● **Page extract**:
####

DWAYNE MCGILL ET AL., PLAINTIFFS-APPELLEES

v.

WIRE SALES COMPANY, DEFENDANT-APPELLANT



APPELLATE COURT OF ILLINOIS, FIRST DISTRICT, FOURTH DIVISION

529 N.E.2d 682, 175 Ill. App. 3d 56, 124 Ill. Dec. 701 1988.IL.1354

Appeal from the Circuit Court of Cook County; the Hon. Albert L. Green, Judge, presiding.

APPELLATE Judges:

JUSTICE LINN delivered the opinion of the court. JOHNSON and McMORROW, JJ., concur.

DECISION OF THE COURT DELIVERED BY THE HONORABLE JUDGE LINN

Plaintiffs, Dwayne and Thomas McGill, are lessees under a lease with defendant, the Wire Sales Company, the lessor. Plaintiffs brought an action in the circuit court of Cook County against defendant. Plaintiffs sought the specific performance of a lease provision granting them the option to buy the leased property. The trial court granted plaintiffs' motion for summary judgment and denied that of defendant on the issue of specific performance. Defendant appeals, contending that the trial court erred in granting summary judgment for plaintiffs.

We affirm the judgment of the trial court.

####

● **Source excerpt**:
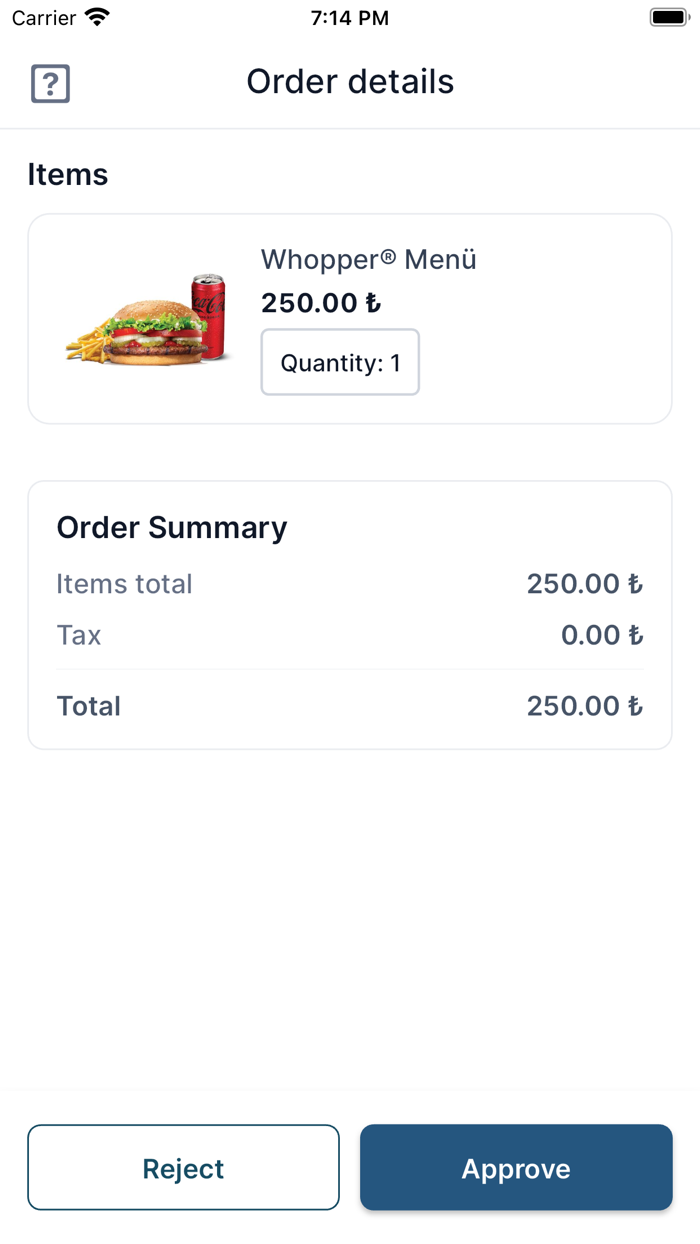Click the 7:14 PM time display
Viewport: 700px width, 1244px height.
(x=349, y=17)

####

● **Exercise details**:
Condense the paragraph in the McGill v. Wire Sales Company opinion that begins "Plaintiffs, Dwayne and Thomas McGill" into a short bulleted list that keeps its main facts.

● **Expected answer**:
- Dwayne and Thomas McGill lease property from the Wire Sales Company.
- They sued the company in the circuit court of Cook County, seeking specific performance of a lease provision giving them an option to buy the property.
- The trial court granted the McGills' motion for summary judgment on specific performance and denied the company's motion.
- The company appeals, arguing that summary judgment for the McGills was an error.